2

I am working on parallelizing an sklearn grid search, sweeping three parameters, but I am having trouble refactoring the project to work with ipython.parallel. My current thought approach has been to create a simple function which:

  • Accepts a a ridge parameter
  • Downloads the data set to train the model with
  • Trains the model, saving a score and the resulting model on S3?

Does this make sense as an approach to parallelizing the grid search?

If so, is there any way to share code between my local machine and the remote engines?

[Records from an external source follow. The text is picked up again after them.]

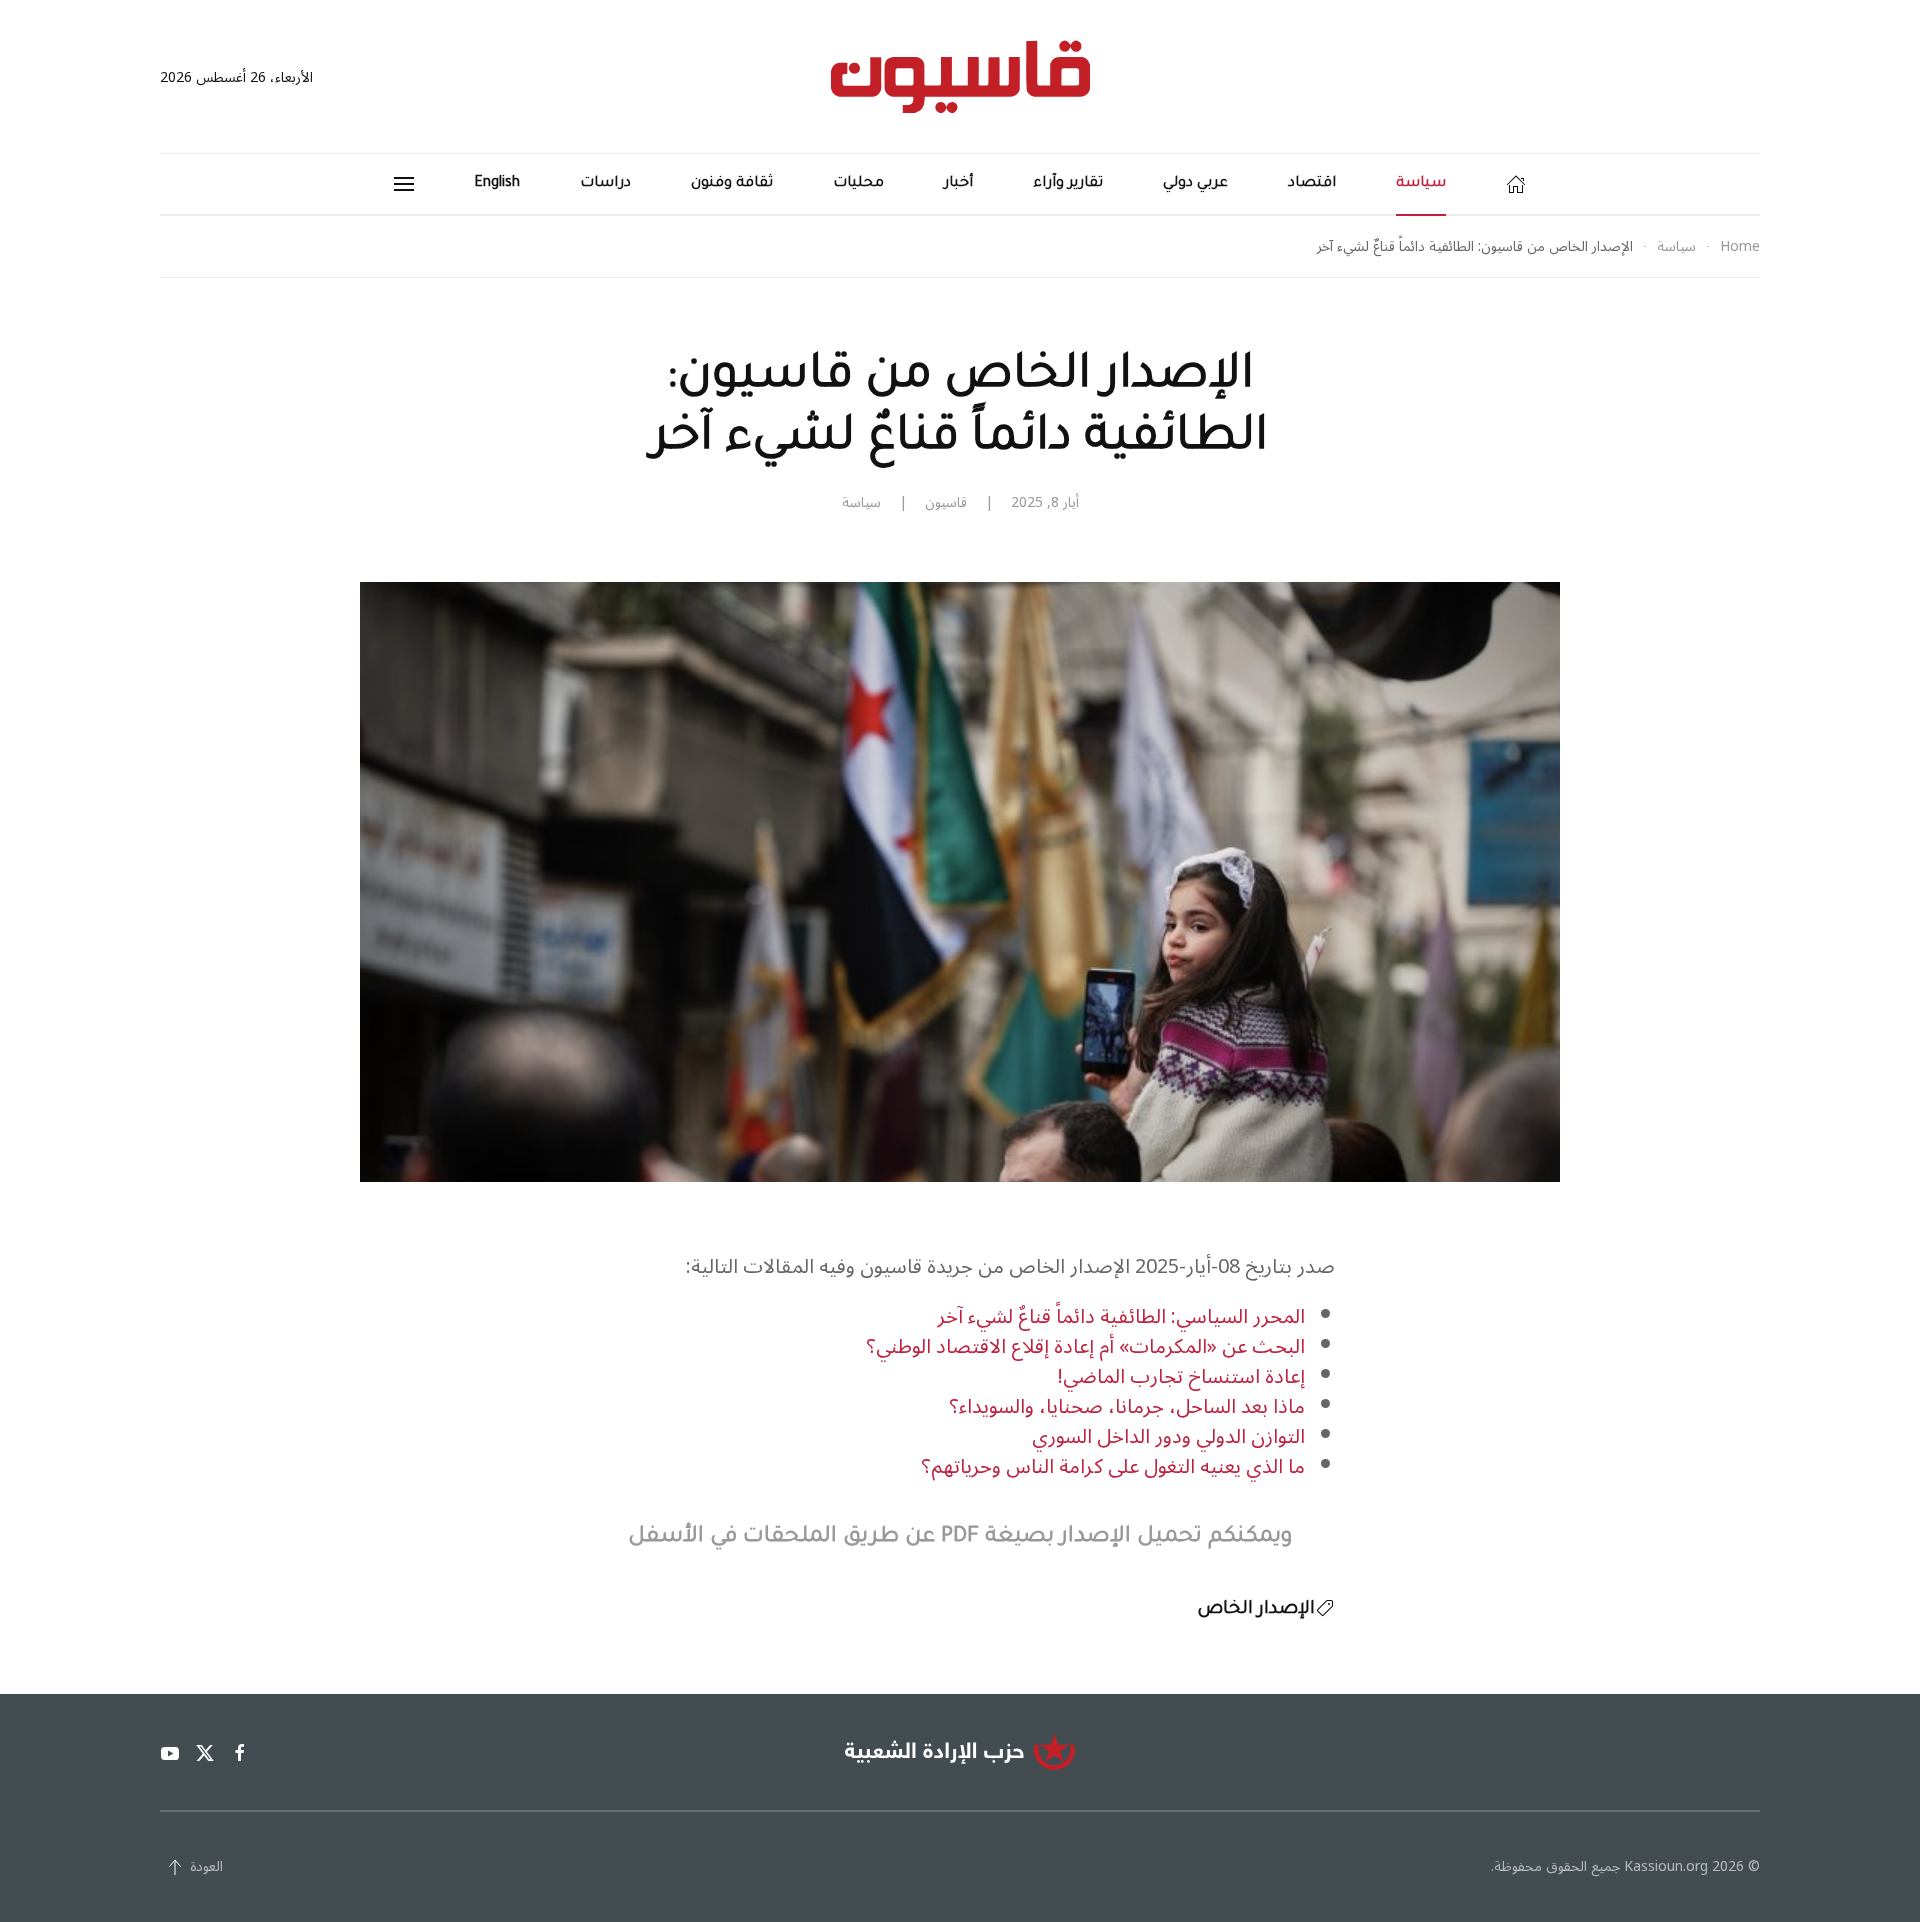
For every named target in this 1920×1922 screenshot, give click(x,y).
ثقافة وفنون (732, 184)
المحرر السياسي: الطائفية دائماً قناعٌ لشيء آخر (1121, 1317)
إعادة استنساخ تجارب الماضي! (1181, 1377)
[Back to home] (960, 76)
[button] (404, 184)
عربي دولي (1195, 184)
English (497, 184)
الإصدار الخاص (1256, 1610)
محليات (858, 184)
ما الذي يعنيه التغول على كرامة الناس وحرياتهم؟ (1113, 1467)
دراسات (605, 184)
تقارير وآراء (1068, 184)
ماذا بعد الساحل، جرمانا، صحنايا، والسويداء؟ (1127, 1407)
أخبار (958, 184)
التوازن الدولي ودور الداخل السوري (1168, 1437)
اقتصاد (1312, 184)
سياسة (1421, 184)
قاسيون (946, 502)
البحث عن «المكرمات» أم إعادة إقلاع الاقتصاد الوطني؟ (1085, 1347)
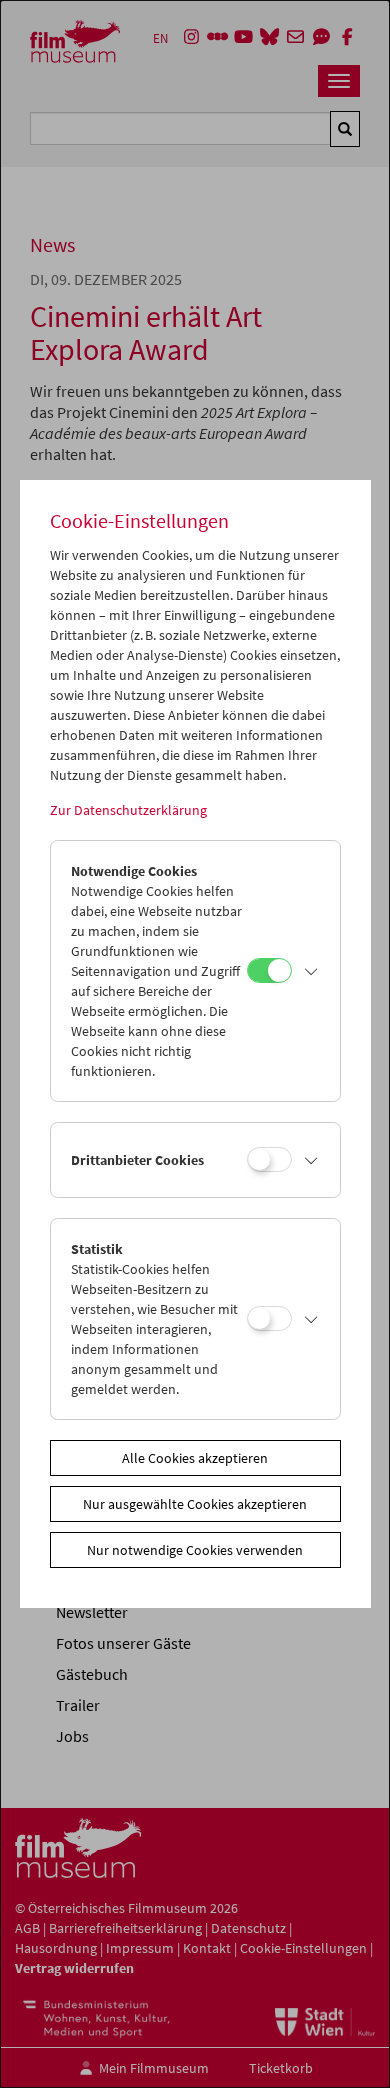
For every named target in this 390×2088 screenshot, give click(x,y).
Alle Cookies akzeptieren (195, 1458)
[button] (311, 971)
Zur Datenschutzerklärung (128, 810)
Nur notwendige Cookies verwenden (195, 1550)
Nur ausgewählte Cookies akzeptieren (195, 1504)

For example, I have a source tree containing a number of different modules:

/exploration
    /log_regression/
    /log_regression/experiments.py
    /log_regression/make_model.py
    /linear_regression/
    /linear_regression/experiments.py
    /linear_regression/make_model.py
    /linear_regression/parallel.py

Using StarCluster, I have deployed a cluster on EC2 and wanted to parallelize the process of running a sklearn gridsearch on ridge parameters. However, I have found no easy way to share all of my local modules with the remote engines. Is there a pattern for doing this, or how should I restructure my thinking?

Cory Dolphin
  • 2,650
  • 1
  • 20
  • 30
  • 1
    Have you tried sharing your drive with your cluster nodes? StarCluster supports NFS out of the box. – Finch_Powers Mar 03 '14 at 22:41
  • I do not see an easy way to mount a local folder as NFS, but using this insight, I just rsync'd the directory onto the sgeadmin home directory, which is the default ipcluster working directory. – Cory Dolphin Mar 04 '14 at 17:13
  • That said, it seems like the code doesn't really synchronize very well. When running things using iPython.parallel's client, they seem to import older versions of the modules when running, which may be due to the way imports occur. I will attempt to force reimport – Cory Dolphin Mar 05 '14 at 20:02

1 Answers1

0

If it's a matter of deploying the code onto several nodes, and not of designing your code for parallel processing, then you might consider making your code accessible through a local (to your network) source code management (git or mercurial server) then script the deployment: some utility that would connect to all nodes, prior to launching your processing, and prepares the working environment. And of course this would involve checking out the most recent version of your code along with necessary dependencies. Assuming you're using a unix-like OS, there are some python utilities to help with this:

  • virtualenv, for self-contained python environments with access to many python libraries through pip.
  • paramiko, for scripting ssh connection and shell interaction
  • vcstools, a library that abstracts common source code operations for several scms (svn, git, mercurial, ...)

Also if you don't want to go through the hassle of setting up a source code management from scratch you can host your code on github or if you don't want your code to be publicly available you can go for bitbucket (which offers free private repositories and also a choice between git and mercurial).

b2Wc0EKKOvLPn
  • 2,054
  • 13
  • 15